Nelly es la pulcritud de la religión católica. Con sus pantalones planchados en un extremo de rectitud y su cara blanca lavada con mucha agua bendita, odia por igual a todo aquel que se precie de practicar otra religión. Me sorprendía su insulto subido de tono cuando su amabilidad en la peluquería era su virtud.

Caminé los siguientes metros hasta el local de don reparador. Respondió amablemente cuando le pregunté si no le molestaba contarme su historia. Encendí el grabador.

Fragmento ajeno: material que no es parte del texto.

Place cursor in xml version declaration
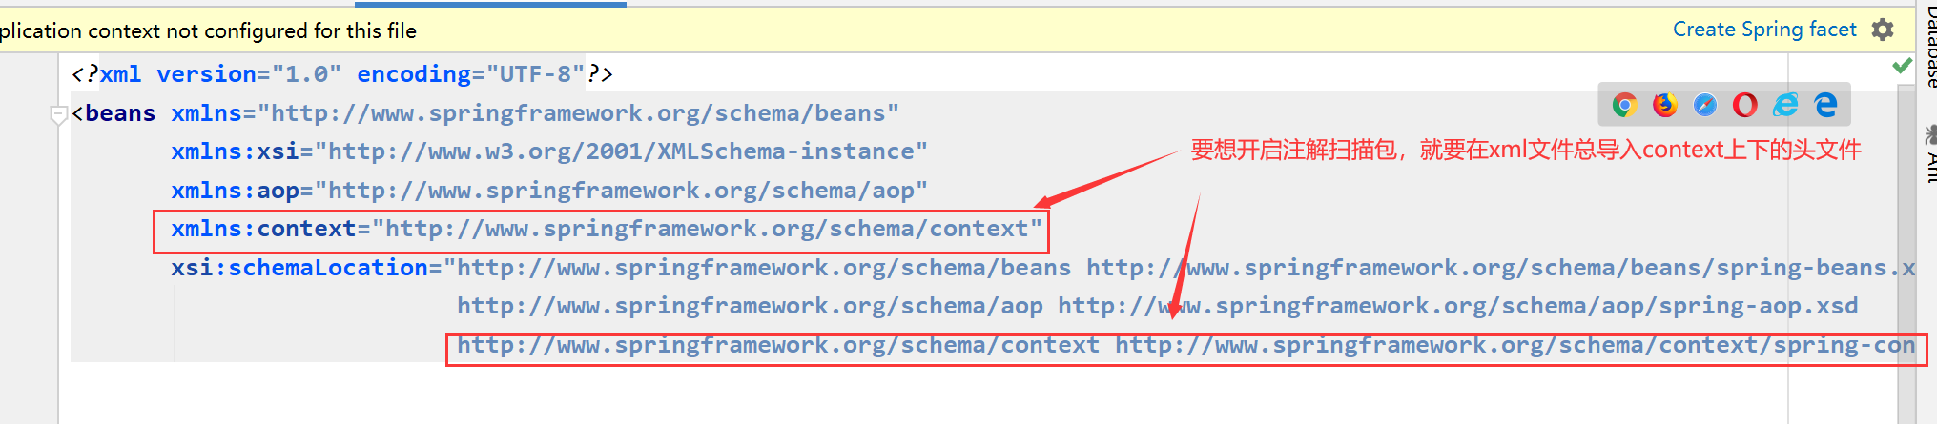This screenshot has height=424, width=1937. tap(342, 73)
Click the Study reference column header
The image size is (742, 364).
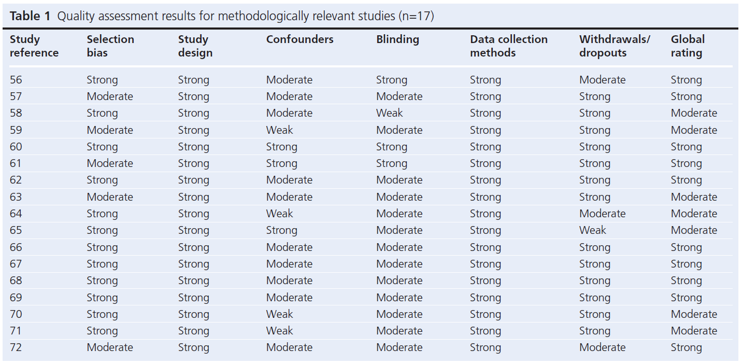[34, 46]
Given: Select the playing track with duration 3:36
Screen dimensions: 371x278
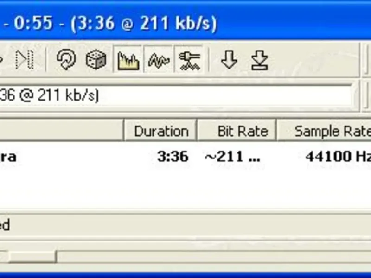Looking at the screenshot, I should pyautogui.click(x=186, y=157).
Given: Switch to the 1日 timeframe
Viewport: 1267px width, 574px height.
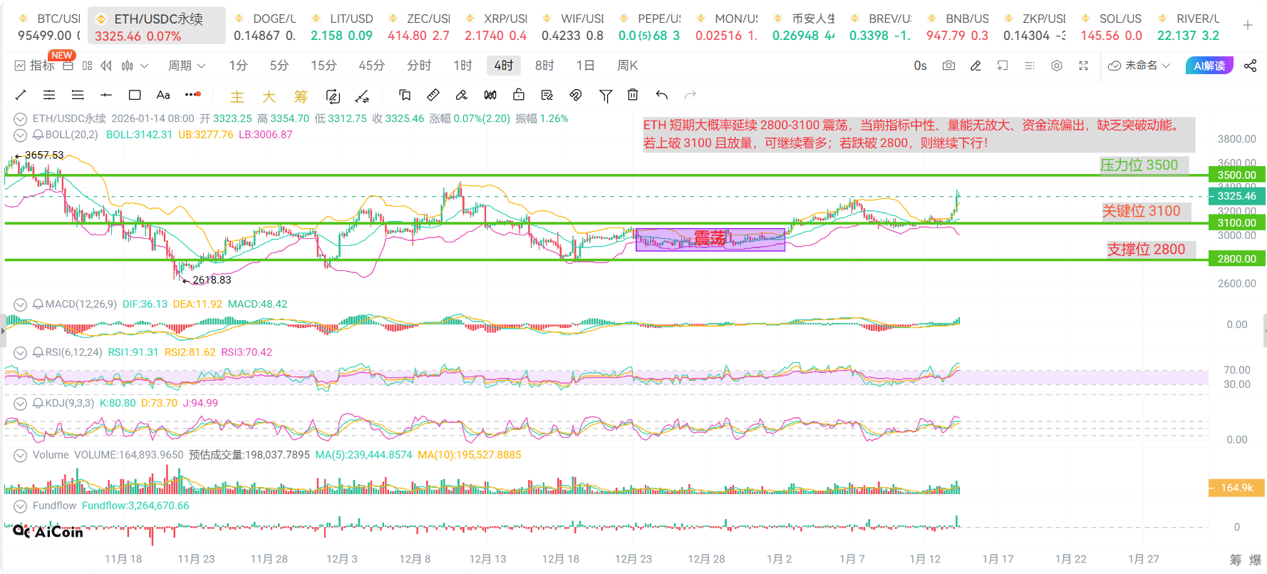Looking at the screenshot, I should (585, 66).
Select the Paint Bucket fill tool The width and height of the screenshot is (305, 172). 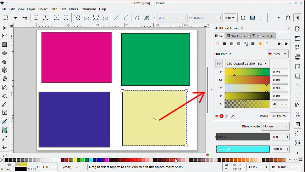pyautogui.click(x=5, y=147)
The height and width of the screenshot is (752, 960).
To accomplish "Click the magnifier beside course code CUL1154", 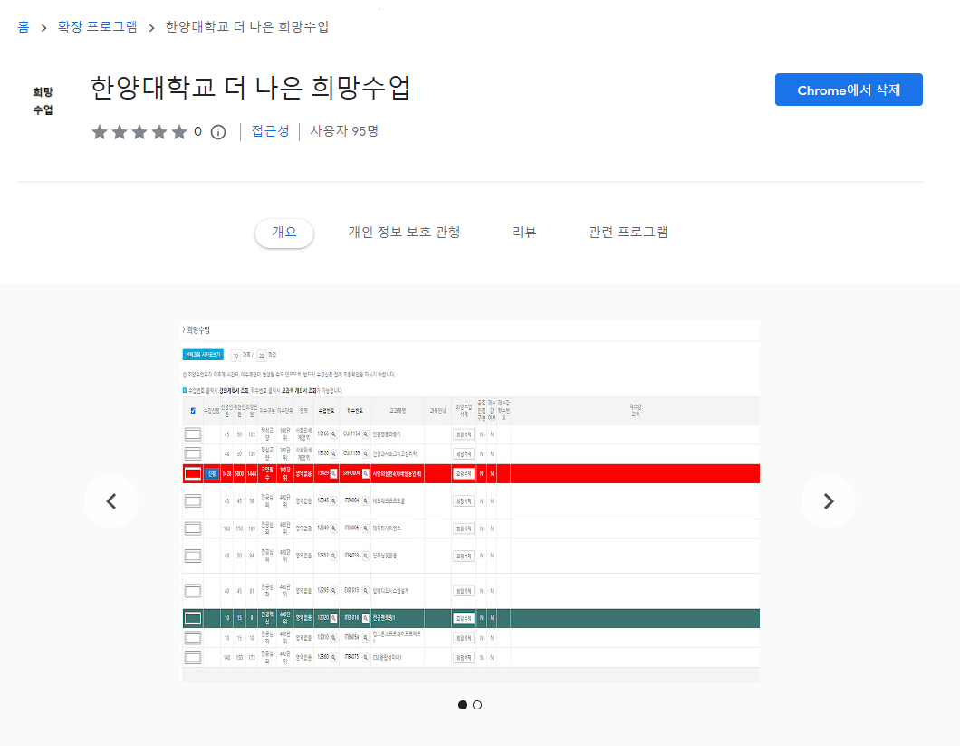I will pos(366,432).
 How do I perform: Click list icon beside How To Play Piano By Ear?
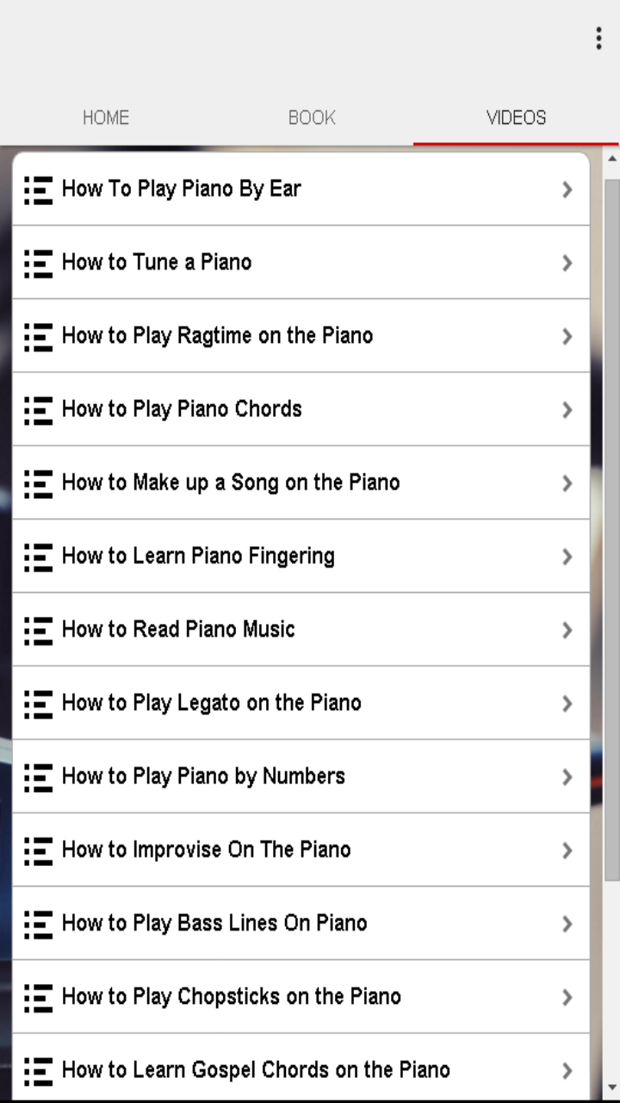(38, 190)
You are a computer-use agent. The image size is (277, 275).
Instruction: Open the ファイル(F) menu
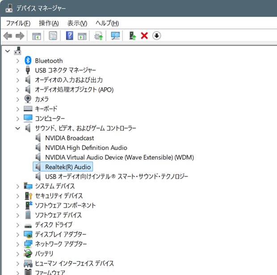tap(18, 23)
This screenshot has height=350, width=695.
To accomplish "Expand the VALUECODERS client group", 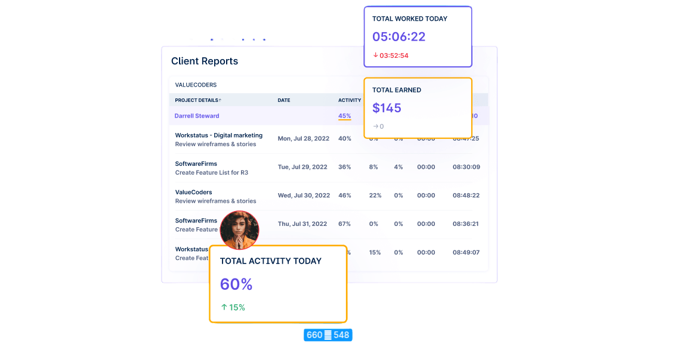I will tap(196, 85).
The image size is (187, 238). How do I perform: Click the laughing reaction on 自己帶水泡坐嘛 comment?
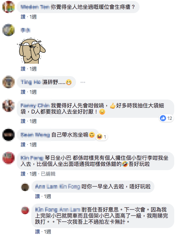click(102, 137)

–Yo estoy desde el 76 acá. Compostura, arreglo, fabricando, siempre en lo mismo. No cambié de actividad nunca. El anexo de la lavandería fue al poquito tiempo. Yo no heredé este negocio, todo lo hice solo. El oficio se llama reparación de equipajes, marroquinería, artículos de cuero.

–Ahhh, claro marroquinería –contesté.

–Claro, fabricación de mochilas, bolsos, todo lo que sea manualidades. Ojo que el zapatero es zapatero, a pesar de que yo hago algunas cosas cuando me piden, pero me dedico a las camperas de cuero, las valijas, cambios de cierres, broches. Si alguien me pide que le fabrique una mochila o bolso especial se lo hago. Los corto, porque antes yo tenía una fábrica. Pero empecé con esto por necesidad. Porque en el 76 empezaron las importaciones y dejamos de fabricar y no tuve otro camino que dedicarme a esto. Yo confeccionaba mochilas y bolsos para empresas grandes, todos fabricantes de ropa. Tenía empleados. Antes yo fabricaba mucho porque se vendía mucho. Pero las empresas se hicieron grandes y los dueños empezaron a comprarse autos, edificios enteros de departamentos y no invertían y no nos pagaban a los proveedores. Me daban cheques que nunca podía cobrar. Encima vino la importación y bueno, terminé acá. Ojo que estoy más tranquilo, toda la plata que entra es para mí.

–Claro –dije. ¿Y cómo es su nombre?

–Jorge –contestó y expuso de un tirón como un monólogo o una descarga la misma anécdota. Era un hombre menudo, bajito, flaco y con un dejo de culpa sobre sus hombros. Ocultaba la boca para decir algunas palabras fuertes en contra de las empresas que lo estafaron. Como si alguien lo hubiera humillado más de la cuenta y decir Jorge ante los demás significara echar para atrás la boca y bajar la mirada.

Me fui a tomar un café al bar de Rioja y Paraguay. Encendí el grabador, necesitaba escuchar la entrevista sorbiendo un café. Que contara su testimonio como los de aquellos que perdieron todo en un determinado momento de la historia argentina y se rehicieron dentro del mismo oficio desde un pequeño lugar. Como una reducción. Los inicios de mi peluquería en un garaje de dos por dos hasta hoy que es un gran negocio, podrían devolverme intempestivamente al garaje. Es una posibilidad latente. El café amargo sin leche era sabroso y ante los impredecibles vaivenes de nuestro país, la gente no dejaba de pasar caminando. Miles, uno detrás de otro rumbo a sus glorias y fracasos.